A TOTAL SUFICIÊNCIA DA BÍBLIA SAGRADA COMO REGRA DE FÉ E PRÁTICA

"Sola Scriptura", ou "Somente a Escritura". Trata-se de um dos princípios basilares da Reforma Protestante. Sola scriptura reconhece a presença e permite o uso da história, linguagem, estudo contextual, patrística e estudiosos na interpretação dos textos Bíblicos. No entanto, qualquer interpretação proposta deve ser feita SEMPRE de acordo com o padrão das Escrituras, isto é, "a Bíblia se interpreta pela própria Bíblia". Os escritos de teólogos piedosos, as decisões dos conselhos eclesiásticos e tradições transmitidas através dos tempos - embora não necessariamente inúteis em si mesmas - não atingem o padrão de supremacia das Escrituras. A palavra de Deus é sempre a palavra final.

Aqui, a Escritura é seu próprio intérprete (sui ipsius interpres), ela é clara em sua própria mensagem (claritas), ainda que determinadas passagens sejam obscuras e somente ela é juiz, norma e regra (iudex, norma et regula). Noutras palavras, toda a Escritura - Antigo e Novo Testamentos - é norma normativa (norma normans, regra que regula) por excelência. Todo o demais pode vir a ser, no máximo, norma normada (norma normata, regra que é regulada).

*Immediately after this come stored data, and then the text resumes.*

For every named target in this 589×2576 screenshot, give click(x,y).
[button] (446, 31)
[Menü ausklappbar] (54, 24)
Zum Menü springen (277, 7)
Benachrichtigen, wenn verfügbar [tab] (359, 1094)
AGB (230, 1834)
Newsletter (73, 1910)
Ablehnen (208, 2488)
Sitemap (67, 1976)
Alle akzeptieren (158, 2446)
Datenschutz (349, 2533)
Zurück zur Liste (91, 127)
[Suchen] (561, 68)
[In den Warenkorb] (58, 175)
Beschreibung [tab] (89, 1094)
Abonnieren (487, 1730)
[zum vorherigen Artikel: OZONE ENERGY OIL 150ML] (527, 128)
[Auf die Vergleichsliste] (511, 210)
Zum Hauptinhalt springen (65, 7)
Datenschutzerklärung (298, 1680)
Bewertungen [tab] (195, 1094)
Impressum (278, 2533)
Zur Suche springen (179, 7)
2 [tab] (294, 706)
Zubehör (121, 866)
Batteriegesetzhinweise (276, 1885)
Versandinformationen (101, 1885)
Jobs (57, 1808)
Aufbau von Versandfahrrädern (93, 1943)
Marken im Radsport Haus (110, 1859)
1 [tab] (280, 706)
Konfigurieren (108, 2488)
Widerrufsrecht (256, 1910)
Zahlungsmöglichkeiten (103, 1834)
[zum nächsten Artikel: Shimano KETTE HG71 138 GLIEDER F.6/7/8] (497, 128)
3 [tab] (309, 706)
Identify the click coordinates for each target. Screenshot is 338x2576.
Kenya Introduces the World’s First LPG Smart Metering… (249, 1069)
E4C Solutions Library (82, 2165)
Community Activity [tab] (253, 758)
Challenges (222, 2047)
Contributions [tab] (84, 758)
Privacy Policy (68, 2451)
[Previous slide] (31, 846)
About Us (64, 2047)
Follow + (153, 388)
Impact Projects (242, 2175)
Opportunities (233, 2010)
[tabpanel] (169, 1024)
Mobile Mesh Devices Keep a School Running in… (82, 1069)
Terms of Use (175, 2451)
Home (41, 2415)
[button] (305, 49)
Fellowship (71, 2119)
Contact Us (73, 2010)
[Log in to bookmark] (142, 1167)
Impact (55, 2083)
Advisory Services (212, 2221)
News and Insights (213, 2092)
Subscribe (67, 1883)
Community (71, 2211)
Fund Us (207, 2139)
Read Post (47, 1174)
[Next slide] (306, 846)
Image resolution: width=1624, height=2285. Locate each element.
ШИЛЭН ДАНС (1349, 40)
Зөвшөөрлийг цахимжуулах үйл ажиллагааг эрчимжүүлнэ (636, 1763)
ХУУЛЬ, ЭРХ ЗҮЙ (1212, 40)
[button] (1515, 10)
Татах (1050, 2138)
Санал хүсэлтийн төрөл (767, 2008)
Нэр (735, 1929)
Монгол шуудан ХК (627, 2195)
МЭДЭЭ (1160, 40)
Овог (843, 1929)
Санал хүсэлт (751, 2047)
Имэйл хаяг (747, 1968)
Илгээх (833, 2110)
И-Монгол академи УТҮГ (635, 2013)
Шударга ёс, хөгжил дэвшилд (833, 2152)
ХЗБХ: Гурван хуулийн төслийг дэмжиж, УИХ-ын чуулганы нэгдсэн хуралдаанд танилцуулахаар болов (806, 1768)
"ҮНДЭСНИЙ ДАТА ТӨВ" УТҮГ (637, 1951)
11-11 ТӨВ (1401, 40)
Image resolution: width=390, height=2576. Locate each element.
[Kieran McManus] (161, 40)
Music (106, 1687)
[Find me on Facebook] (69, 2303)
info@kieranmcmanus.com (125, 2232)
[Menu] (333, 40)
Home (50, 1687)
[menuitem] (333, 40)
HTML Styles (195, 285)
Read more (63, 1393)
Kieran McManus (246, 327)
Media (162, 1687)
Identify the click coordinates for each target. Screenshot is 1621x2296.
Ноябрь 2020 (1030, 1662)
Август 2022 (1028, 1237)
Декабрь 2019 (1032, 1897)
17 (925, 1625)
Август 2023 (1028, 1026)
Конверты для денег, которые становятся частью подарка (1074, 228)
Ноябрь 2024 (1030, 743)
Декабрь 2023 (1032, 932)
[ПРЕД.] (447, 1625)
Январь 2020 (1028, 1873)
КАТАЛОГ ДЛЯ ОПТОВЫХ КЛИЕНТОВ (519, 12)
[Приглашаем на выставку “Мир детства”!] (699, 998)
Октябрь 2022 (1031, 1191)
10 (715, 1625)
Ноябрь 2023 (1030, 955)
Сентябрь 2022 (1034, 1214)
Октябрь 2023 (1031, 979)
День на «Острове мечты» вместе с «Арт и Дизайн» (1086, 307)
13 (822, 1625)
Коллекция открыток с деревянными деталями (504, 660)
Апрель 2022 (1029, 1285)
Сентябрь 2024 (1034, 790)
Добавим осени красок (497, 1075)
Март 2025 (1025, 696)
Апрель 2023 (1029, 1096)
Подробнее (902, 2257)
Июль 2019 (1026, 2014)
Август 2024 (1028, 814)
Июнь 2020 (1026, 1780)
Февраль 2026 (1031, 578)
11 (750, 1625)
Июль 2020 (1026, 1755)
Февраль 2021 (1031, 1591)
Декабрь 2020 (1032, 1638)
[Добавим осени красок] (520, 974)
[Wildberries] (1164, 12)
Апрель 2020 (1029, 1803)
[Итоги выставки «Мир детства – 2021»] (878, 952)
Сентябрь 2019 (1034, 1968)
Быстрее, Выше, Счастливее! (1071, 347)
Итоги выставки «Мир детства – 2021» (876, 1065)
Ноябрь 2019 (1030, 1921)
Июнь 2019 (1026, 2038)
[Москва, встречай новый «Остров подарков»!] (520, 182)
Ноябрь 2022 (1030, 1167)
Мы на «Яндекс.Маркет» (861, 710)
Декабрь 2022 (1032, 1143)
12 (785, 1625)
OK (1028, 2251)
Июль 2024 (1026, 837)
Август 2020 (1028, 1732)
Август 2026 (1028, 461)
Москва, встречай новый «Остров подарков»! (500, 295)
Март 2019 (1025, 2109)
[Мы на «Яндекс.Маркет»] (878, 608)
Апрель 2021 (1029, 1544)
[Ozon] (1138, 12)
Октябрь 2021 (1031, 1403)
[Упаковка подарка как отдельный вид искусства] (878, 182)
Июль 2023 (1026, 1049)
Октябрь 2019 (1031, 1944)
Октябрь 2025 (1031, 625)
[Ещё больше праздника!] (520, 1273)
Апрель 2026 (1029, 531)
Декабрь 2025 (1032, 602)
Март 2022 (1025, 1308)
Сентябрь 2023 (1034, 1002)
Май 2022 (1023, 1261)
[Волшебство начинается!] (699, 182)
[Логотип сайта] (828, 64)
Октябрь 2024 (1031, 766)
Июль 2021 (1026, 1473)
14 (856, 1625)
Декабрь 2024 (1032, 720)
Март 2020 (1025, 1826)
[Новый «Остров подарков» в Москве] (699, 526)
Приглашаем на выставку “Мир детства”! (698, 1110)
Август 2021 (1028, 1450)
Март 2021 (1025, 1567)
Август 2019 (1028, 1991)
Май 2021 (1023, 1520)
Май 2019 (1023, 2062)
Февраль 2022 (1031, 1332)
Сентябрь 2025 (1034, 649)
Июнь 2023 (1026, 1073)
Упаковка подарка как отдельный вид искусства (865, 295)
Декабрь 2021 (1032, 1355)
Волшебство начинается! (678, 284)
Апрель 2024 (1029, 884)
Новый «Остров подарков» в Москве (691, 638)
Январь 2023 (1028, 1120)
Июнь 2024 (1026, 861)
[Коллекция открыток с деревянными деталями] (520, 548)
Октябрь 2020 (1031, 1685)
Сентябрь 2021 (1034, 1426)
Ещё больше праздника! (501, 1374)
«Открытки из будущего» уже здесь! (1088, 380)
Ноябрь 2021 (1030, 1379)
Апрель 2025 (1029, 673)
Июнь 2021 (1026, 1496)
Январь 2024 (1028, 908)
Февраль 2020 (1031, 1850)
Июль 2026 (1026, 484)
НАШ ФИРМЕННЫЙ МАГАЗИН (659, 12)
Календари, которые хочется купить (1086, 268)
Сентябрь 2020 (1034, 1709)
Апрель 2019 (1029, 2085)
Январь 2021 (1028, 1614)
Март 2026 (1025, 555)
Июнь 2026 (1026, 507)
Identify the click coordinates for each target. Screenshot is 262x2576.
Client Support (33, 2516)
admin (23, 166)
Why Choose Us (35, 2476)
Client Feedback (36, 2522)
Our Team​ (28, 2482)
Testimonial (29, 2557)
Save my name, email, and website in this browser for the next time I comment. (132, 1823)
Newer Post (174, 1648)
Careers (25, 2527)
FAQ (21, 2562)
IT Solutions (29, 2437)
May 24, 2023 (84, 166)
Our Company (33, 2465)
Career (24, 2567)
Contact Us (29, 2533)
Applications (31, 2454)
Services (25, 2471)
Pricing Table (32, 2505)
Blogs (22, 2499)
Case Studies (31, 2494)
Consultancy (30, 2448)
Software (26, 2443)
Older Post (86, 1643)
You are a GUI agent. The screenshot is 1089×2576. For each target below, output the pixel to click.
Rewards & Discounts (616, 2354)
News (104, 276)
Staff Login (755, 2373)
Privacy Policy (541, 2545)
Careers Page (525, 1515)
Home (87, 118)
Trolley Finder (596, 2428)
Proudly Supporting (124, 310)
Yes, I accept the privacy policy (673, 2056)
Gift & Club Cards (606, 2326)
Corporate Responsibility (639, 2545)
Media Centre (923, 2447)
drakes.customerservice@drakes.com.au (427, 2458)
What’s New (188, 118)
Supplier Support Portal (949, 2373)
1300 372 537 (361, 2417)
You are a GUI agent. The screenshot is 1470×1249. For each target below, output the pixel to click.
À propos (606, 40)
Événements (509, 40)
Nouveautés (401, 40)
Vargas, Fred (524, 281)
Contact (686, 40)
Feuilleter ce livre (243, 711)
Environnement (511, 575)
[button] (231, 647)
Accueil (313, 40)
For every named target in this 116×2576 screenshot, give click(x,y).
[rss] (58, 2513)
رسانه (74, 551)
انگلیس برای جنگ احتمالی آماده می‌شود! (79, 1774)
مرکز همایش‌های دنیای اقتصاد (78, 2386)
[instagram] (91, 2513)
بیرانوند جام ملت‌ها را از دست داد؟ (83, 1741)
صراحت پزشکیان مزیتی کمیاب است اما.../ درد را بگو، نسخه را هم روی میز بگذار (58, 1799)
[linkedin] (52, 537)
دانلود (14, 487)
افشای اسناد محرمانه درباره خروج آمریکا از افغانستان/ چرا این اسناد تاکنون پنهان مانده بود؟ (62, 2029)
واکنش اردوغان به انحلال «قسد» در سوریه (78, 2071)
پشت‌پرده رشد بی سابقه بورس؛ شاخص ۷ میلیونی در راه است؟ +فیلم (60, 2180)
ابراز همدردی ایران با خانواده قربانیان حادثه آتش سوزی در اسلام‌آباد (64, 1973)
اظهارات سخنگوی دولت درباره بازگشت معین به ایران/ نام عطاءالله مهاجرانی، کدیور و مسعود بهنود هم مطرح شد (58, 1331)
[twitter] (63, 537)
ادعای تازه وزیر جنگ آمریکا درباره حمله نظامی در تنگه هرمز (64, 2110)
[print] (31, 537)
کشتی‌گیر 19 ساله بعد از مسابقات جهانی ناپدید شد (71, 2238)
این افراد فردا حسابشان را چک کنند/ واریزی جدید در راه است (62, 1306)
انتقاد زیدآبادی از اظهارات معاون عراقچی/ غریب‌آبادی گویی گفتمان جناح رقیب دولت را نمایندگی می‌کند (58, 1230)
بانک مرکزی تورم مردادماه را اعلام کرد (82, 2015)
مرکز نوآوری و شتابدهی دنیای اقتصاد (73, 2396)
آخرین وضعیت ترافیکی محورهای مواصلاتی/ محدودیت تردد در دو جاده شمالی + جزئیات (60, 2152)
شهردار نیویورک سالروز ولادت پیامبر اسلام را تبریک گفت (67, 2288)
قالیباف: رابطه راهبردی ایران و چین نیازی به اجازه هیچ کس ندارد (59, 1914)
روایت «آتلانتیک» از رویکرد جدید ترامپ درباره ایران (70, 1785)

Outro termo semelhante é "Prima Scriptura", ou "A Escritura Primeiro". A idéia é que as Escrituras não são a única regra de fé na igreja, ainda que sejam a autoridade máxima quanto a esse mister. Refere-se a primazia das Escrituras, sendo elas ocupando posição de destaque entre as tradições e as decisões eclesiásticas, embora essas também possuam alguma autoridade juntamente com Escritura. Este ensino decorre da idéia de que quando os apóstolos fundaram a igreja, eles deixaram um conglomerado de ensinamentos, tanto escritos e não escritos, onde a a parte escrita tornou-se Escritura. Portanto, enquanto há tradições e crenças extra-bíblicas, as Escrituras é que possuem mais autoridade entre eles. No entanto, porque acredita-se que as Escrituras, tradições e autoridade da igreja vêm todos da mesma fonte (isto é, Cristo e os apóstolos), todos eles carregam diferentes graus de importância.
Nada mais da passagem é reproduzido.